** Problem details **
Filter the listing below, keeping only the lines with the word "target".

** Extracted entries **
——

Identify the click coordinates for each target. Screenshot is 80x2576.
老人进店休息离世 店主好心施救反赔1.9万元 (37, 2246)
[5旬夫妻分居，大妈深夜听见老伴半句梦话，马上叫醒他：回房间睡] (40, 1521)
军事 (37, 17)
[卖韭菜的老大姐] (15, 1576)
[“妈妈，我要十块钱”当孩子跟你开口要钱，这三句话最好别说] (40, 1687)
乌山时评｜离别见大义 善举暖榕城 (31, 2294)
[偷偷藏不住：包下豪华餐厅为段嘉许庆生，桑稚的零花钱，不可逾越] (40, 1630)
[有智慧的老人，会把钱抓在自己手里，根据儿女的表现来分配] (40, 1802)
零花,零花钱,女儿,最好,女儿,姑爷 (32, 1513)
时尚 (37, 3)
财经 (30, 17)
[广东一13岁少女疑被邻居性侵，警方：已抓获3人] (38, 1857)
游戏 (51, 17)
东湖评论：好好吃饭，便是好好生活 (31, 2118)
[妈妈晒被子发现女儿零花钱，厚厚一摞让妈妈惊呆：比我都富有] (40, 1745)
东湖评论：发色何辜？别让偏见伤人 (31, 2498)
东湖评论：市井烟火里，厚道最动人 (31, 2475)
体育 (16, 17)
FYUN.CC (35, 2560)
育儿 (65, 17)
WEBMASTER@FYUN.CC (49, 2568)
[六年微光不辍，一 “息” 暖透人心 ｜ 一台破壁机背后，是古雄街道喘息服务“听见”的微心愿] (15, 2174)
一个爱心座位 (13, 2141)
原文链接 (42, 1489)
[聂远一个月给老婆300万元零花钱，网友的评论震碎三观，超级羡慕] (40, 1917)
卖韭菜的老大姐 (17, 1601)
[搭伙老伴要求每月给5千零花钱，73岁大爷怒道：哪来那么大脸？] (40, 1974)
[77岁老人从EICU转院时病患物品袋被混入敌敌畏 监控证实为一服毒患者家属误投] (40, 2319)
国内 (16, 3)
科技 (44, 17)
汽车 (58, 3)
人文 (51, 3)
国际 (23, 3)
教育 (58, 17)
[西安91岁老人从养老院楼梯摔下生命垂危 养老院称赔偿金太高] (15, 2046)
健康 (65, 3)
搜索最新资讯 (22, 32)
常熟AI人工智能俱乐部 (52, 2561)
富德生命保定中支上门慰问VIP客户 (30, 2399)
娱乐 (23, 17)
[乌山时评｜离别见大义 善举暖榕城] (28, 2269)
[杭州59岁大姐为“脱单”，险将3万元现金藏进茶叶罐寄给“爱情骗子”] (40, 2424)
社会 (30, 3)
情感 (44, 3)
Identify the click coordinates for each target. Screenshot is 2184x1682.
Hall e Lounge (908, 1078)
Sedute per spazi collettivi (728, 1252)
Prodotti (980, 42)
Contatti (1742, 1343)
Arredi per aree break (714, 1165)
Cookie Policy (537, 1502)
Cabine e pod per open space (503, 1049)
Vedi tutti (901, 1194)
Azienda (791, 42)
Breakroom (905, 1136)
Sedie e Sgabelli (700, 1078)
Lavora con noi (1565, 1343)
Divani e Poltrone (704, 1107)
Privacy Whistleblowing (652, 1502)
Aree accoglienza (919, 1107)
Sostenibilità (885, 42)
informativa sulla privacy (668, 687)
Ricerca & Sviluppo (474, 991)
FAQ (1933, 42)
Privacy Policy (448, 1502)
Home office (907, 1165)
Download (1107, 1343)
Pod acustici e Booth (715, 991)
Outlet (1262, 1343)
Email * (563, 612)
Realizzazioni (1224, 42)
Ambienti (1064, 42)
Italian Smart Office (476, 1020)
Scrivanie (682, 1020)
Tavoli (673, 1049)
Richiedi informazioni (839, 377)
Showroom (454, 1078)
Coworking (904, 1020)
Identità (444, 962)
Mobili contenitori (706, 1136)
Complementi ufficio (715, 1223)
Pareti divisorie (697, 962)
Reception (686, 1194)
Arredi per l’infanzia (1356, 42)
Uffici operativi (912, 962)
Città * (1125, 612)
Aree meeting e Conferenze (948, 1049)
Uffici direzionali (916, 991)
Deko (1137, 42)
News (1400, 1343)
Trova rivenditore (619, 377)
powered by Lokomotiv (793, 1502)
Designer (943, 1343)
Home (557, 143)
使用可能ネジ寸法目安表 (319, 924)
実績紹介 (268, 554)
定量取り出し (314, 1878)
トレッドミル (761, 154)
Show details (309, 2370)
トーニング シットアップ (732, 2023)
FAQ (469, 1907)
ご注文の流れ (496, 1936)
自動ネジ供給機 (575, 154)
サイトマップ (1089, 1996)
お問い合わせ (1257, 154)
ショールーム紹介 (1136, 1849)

——

** Solved exercise **
Identify the click coordinates for each target. Screenshot is 80x2576.
Identify the click coordinates for each target. Screenshot is 2184x1682.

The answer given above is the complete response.